First stop was for an echocardiogram. They did the echo without contrast and then with contrast. Thankfully it was an RN that came in to start an IV for the contrast. I mentioned that I have a port. He said, “you have a port? Well then we’re using your port!” Hallelujah! Haha
Next stop…labs and chest X-ray. All is good with my blood work. There were no changes in my chest X-ray as well. We grabbed some breakfast and wasted time until my next appointment.
Next up…6 minute walk. Today I walked 1,087 feet. The goal is to walk at least 1,000 feet. My oxygen saturation was fine during the walk so I didn’t need any oxygen. I also didn’t need to take any breaks during the walk. During my walk in September, I walked 1,116 feet with no breaks and no oxygen needed. So it’s not a big difference between the two.
After a gap in appointments that allowed for time to rest, it was onto the next one…chest CT without contrast. There were no big changes in my CT.
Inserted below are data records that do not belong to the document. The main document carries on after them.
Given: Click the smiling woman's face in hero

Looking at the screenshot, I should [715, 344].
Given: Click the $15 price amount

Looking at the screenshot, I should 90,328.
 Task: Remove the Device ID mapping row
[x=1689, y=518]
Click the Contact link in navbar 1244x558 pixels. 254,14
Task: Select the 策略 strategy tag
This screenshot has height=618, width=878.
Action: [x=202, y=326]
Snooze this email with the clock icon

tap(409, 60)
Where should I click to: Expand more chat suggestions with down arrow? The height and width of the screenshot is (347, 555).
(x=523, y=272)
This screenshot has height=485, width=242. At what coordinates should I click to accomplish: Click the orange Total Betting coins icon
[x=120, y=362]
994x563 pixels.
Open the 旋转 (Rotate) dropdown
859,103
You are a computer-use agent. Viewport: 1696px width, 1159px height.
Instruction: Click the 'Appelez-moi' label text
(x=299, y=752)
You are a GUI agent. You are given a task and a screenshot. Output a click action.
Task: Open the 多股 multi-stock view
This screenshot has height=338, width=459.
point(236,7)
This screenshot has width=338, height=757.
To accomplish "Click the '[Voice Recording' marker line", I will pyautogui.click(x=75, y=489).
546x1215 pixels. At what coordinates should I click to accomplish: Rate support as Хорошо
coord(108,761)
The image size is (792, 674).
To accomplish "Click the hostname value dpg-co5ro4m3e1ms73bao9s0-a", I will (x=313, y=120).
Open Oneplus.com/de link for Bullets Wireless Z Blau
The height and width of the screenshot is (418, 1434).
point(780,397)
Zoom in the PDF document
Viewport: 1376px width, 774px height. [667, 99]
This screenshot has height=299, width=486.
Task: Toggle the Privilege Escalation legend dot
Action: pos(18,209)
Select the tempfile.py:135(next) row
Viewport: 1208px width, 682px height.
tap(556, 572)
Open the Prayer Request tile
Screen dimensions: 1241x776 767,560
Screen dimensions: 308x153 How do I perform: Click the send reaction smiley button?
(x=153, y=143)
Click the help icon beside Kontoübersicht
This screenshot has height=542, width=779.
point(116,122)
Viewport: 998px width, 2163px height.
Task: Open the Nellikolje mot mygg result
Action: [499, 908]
Second to last stop was for lung functions. My FEV1 was 0.72L/28%. They are down from the last time I was here. The last time I did home spirometry on December 4th for my follow up after IVs, they were 29%.
Final stop on today’s, very long appointment schedule, was with the transplant doctor. She said that my X-ray and CT showed the same damage in my upper lobes that it’s been and most likely some left over stuff in my lower right lobe from my recent exacerbation. I need to get my butt in gear and actually start exercising. I have to work through the fear of not being able to breathe when I exercise. The really bad asthma attack I had in March solidified my fear of not being able to breathe.
Many people ask me, with my lung function this low, why am I not listed for transplant yet. The low lung function number does NOT automatically mean it’s time for me to be listed. There are A LOT of factors that come into play when making the decision to be listed. Yes, my lung function is really low but I’m still able to do a lot of things. I do need A LOT of breaks to catch my breath while doing things but I push myself to do as much as I can. I know that someday I won’t be able to do those things, so I will do them until I am unable to. If the frequency of my CF exacerbations increase, then that will be another factor to consider along with other things. So to answer your question, no 28% lung function does NOT automatically mean I’ll be listed for lung transplant.
I understand that if you aren’t familiar with CF or lung transplant, this seems stupid. There is a reason though. The goal is to use up the lungs I was born with for everything they have to give. Post transplant is a whole new ballgame in many ways. So I am “A OK” with holding off as long as I am able to.
I’m set to come back in 3 months which will be March.